This tool has a great deal of potential but we do not under-estimate the challenges
involved in completing it. Obtaining and compiling accurate data across the range of
families’ problems for your cohort of troubled families as well as accurate service
costs will be very hard work in many areas. It should be seen as an evolving process
and a work in progress. So we would encourage you to start with whatever data you
do have available. For example, troubled families payment by results data and
information used to populate the Family Monitoring Data, both of which are valuable
for using in the CSC.

The CSC is designed to make use of actual information you have collected on
families. It is not intended to be used for forecasting demand, for example, or
predicting budget expenditure – which some CBA tools do. In this way you can be
sure that savings are based on actual outcomes achieved by families.
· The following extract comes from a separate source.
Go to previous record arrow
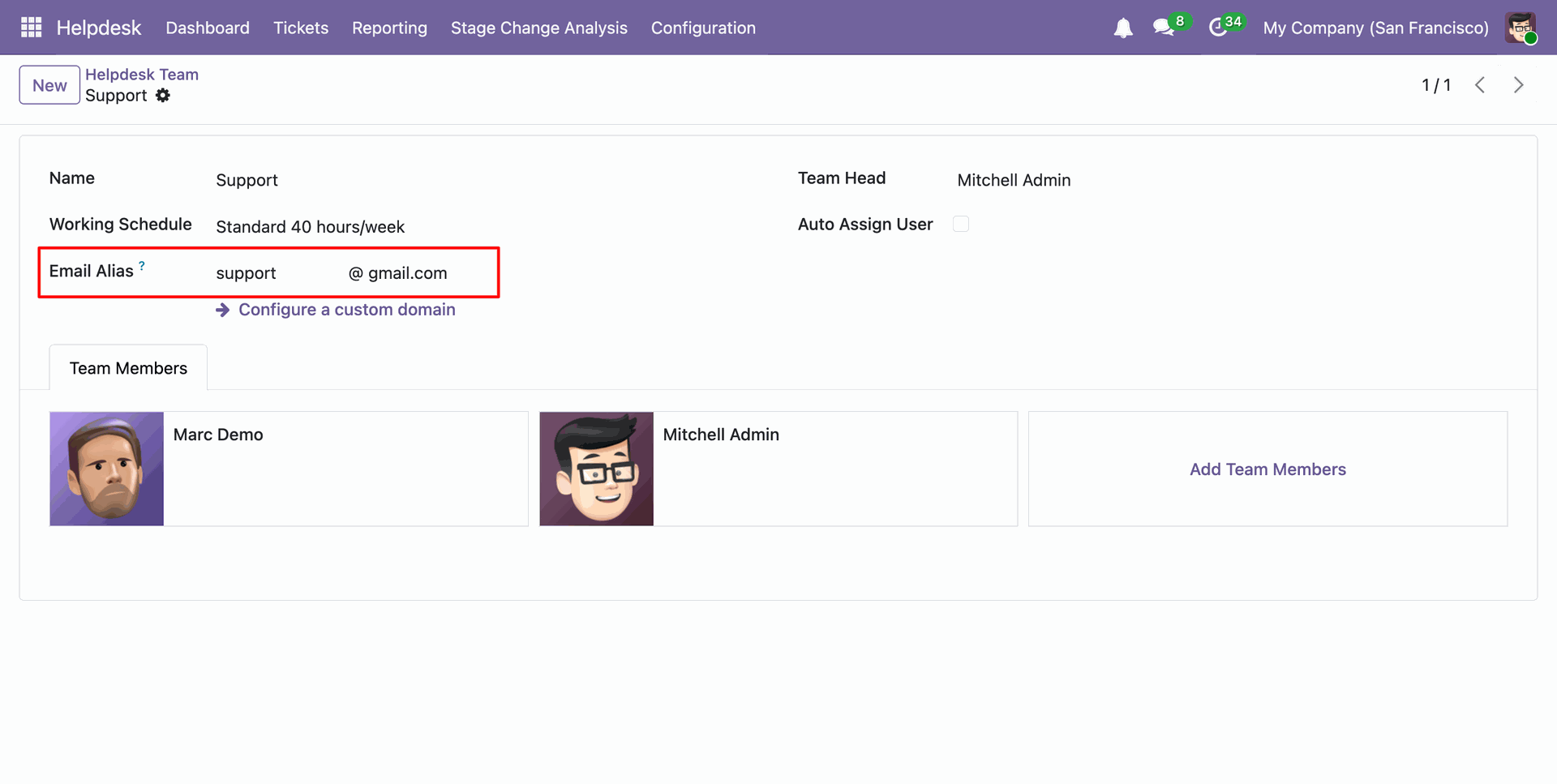(x=1480, y=85)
The CSC is a valuable tool for analysing and quantifying the benefits of your service
(as opposed to individual successes), and so should ideally cover all families who
are part of your programme. This comprehensive coverage is considered best
practice for all cost benefit analyses. However at this stage, we know that achieving
this level of coverage will be unlikely. As the benefits of more comprehensive data
become clear, we hope that areas will take a more rigorous approach to its collection
and increase the proportion of families for which data is available. Although there is
no hard and fast rule, you should be aiming for data on a minimum of 25% of your
families in order to undertake a robust fiscal and social policy analysis.

Making the most of the Cost Savings Calculator will be difficult to do but it is
possible and it is worth doing. We do not underestimate the challenges
involved. However, if the time and resources are invested in doing it well it can
make a significant contribution to evaluating the fiscal and social policy
benefits of the programme and help drive service transformation.